◆ **AIM OF THE EXERCISE**: Could you set down the lines below, from the one containing "Screen dimensions: 780x605" through the final line, exactly as written?

Data items:
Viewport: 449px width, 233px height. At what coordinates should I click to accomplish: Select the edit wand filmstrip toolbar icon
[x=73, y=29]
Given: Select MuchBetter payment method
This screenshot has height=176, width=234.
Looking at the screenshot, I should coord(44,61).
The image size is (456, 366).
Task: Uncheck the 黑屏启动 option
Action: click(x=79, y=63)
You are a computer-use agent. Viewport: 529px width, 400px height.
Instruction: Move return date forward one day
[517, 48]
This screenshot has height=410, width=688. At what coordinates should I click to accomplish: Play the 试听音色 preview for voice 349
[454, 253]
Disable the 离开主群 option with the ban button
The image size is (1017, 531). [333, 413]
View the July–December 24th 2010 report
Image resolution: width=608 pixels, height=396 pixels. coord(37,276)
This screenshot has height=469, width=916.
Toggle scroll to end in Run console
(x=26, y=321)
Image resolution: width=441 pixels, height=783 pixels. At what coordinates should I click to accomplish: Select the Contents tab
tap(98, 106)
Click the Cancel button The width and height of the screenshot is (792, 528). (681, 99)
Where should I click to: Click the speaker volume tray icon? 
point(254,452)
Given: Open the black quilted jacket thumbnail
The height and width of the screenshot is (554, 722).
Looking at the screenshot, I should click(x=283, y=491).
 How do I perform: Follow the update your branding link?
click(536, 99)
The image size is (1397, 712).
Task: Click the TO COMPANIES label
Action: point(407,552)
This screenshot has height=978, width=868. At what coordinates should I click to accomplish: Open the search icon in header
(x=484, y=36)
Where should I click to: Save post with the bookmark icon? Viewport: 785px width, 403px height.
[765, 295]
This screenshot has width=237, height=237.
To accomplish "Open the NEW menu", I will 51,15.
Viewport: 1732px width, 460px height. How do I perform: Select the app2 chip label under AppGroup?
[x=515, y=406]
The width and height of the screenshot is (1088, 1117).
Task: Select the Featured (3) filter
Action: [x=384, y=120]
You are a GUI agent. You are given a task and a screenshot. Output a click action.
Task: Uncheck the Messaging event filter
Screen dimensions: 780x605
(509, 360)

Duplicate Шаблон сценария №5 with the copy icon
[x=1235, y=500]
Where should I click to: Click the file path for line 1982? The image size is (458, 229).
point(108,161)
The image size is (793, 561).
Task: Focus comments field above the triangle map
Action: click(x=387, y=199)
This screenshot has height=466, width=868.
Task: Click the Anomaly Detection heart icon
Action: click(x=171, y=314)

◆ **RESPONSE**:
Screen dimensions: 780x605
(509, 360)

Duplicate Шаблон сценария №5 with the copy icon
[x=1235, y=500]
Where should I click to: Click the file path for line 1982? The image size is (458, 229).
point(108,161)
The image size is (793, 561).
Task: Focus comments field above the triangle map
Action: click(x=387, y=199)
This screenshot has height=466, width=868.
Task: Click the Anomaly Detection heart icon
Action: click(x=171, y=314)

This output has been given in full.